Environnement et campagne électorale : ce qui manque à l’espoir

Cinq citoyens, des bénévoles engagés depuis des années dans des causes environnementales, réfléchissent à ce qu’ils aimeraient entendre de la part des candidats aux élections provinciales d’ici le 5 octobre.

Julie Reid Forget aurait aimé qu’un politicien ou une politicienne se saisisse courageusement de l’ensemble de l’œuvre.

Il faut entrer dans une phase [d’action] pour nous inspirer plutôt que d’être dans la rhétorique.

Une citation de Julie Reid Forget, présidente du Conseil régional de l’environnement de la Gaspésie

Je pense que ça ferait un vent de fraîcheur si on entendait ça, une politicienne ou un politicien qui dit : ”l’environnement, c’est un problème grave et important”. L’environnementaliste soulève qu’il aurait été intéressant qu’un candidat propose un programme ou un institution pour prendre en charge le chantier de l’environnement, une espèce de feuille de route ou de programme de gouvernement sur 30 ans.

Les solutions, elles existent toutes. Elles ont toutes été nommées plein de fois. Ce qui n’a pas existé, c’est un plan de match.

 

Une citation de Julie Reid Forget, présidente du Conseil régional de l’environnement de la Gaspésie

Néanmoins, l’urgence est là et une gouvernance environnementale devra à son avis émerger. L’effet cumulatif des projets pose la question des seuils de viabilité des écosystèmes.

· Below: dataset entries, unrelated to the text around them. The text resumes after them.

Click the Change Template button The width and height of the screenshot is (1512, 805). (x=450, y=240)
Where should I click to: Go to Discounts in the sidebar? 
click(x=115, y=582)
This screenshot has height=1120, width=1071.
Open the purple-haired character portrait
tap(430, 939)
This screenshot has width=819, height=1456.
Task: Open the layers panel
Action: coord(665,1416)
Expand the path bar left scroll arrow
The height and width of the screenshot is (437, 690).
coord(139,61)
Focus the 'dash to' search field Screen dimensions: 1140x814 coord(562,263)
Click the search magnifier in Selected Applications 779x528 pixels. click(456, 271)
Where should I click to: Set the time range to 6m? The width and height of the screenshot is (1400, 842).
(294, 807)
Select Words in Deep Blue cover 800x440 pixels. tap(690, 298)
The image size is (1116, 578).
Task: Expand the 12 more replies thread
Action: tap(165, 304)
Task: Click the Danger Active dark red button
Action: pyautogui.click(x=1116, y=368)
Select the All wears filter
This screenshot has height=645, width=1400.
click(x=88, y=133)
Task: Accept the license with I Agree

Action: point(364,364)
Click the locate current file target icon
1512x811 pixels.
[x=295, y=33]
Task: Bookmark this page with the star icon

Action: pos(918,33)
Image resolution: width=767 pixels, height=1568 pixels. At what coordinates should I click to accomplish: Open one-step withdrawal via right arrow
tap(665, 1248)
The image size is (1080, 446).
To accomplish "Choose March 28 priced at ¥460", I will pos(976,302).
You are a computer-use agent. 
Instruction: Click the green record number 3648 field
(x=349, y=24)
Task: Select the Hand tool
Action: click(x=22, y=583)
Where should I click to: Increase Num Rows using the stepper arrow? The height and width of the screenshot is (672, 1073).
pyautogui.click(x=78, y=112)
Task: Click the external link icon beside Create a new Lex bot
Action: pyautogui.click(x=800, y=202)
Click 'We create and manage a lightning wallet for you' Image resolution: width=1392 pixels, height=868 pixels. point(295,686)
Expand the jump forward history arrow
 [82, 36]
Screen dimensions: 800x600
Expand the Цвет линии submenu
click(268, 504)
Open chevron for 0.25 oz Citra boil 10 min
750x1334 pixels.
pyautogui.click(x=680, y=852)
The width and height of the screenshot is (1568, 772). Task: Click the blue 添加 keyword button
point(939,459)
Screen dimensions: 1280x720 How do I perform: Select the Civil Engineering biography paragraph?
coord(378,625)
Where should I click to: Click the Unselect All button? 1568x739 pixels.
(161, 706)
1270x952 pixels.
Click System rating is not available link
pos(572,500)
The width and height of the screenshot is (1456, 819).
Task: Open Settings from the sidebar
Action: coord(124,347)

Comment on fait pour savoir que l’on atteint un seuil et qu’on ne peut pas aller au-delà du seuil? Dans le fond, c’est aussi de protéger notre économie future. Parce que là, si on n’a pas d’eau et qu’on n’a pas d’arbres, qu’on n’a pas ci ou ça, c’est qu’à un moment donné, on franchit des seuils. C’est nous qui nous trouvons à avoir un problème pour nos enfants, puis les enfants de nos petits-enfants.

Julie Reid Forget, parlant dans un micro.

La présidente du Conseil régional de l’environnement de la Gaspésie, Julie Reid Forget, aimerait davantage d’engagements concrets. (Photo d’archives)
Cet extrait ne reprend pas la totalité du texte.